JE: Por que a privatização acabou gerando tantos transtornos?

Wohlers: Tudo isso é conseqüência do modelo de privatização e do próprio encaminhamento da Lei Geral de Telecomunicações. Quando da sua discussão, em 1997, o Legislativo passou um cheque em branco para o Executivo, que repassou para a Anatel e essa para o mercado, que não funcionou. Existe um processo de erro e acerto que está pesando sobre o usuário. A atual situação da telefonia e o espanto da população decorrem do fato de a mídia e a opinião pública terem comprado a tese de que o privado era bom e o estatal ruim. As coisas aconteceram conforme o previsto, o modelo de privatização adotado era esse; eu não sei porque as pessoas se escandalizam agora com a situação.

JE: A sociedade está mais desinformada hoje sobre o que se passa com a telefonia?

Wohlers: Quando há a privatização, estabelece-se o jogo de interesses entre acionista, consumidores e órgão regulador: o governo quis colocar um ágio e melhorar a receita pública, os acionistas, um retorno de dividendos e o usuário, melhores serviços.

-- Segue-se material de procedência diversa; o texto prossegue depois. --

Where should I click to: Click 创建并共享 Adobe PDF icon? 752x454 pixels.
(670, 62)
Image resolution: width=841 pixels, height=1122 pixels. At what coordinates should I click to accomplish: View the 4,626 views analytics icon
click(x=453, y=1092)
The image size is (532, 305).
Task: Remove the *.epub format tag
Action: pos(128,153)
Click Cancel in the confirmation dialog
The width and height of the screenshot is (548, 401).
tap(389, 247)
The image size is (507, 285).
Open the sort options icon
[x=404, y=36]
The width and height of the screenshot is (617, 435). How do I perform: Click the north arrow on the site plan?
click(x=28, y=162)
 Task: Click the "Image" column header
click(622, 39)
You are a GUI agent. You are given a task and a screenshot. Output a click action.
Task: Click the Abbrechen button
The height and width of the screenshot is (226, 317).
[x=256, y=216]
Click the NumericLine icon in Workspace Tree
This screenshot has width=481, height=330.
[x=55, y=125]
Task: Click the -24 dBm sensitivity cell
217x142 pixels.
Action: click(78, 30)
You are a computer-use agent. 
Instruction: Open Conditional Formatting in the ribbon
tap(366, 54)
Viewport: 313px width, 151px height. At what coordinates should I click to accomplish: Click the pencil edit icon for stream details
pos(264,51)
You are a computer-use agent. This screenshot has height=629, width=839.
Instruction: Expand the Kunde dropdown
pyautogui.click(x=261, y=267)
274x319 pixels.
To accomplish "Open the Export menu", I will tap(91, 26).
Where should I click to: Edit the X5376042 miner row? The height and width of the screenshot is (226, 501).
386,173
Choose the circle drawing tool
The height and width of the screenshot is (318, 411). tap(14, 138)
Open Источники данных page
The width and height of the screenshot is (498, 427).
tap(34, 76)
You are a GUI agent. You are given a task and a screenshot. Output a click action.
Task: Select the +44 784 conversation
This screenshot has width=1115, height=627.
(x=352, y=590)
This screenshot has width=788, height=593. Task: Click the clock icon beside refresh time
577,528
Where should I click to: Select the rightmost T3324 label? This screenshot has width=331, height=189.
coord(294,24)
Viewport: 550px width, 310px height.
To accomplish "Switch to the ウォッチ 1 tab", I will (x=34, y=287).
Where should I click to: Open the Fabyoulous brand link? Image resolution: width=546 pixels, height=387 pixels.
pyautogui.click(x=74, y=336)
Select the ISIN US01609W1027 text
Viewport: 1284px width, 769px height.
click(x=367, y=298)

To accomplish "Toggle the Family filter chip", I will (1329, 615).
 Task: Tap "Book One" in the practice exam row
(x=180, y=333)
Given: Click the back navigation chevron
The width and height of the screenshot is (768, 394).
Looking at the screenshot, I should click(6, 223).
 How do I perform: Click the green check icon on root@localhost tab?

Não é possível que todos ganhem, e é evidente que o consumidor está pagando a conta. É preciso que a sociedade invista em informações, que agora são estratégicas, para que tenha chance nessa disputa. Por exemplo, na Inglaterra, quando se vendeu a British Telecom, em 1984, por três anos a empresa não deu informações completas sobre o seu número de linhas, sob a alegação de que isso provocaria manobras especulativas contra as suas ações. Imagine o que pode ocorrer aqui!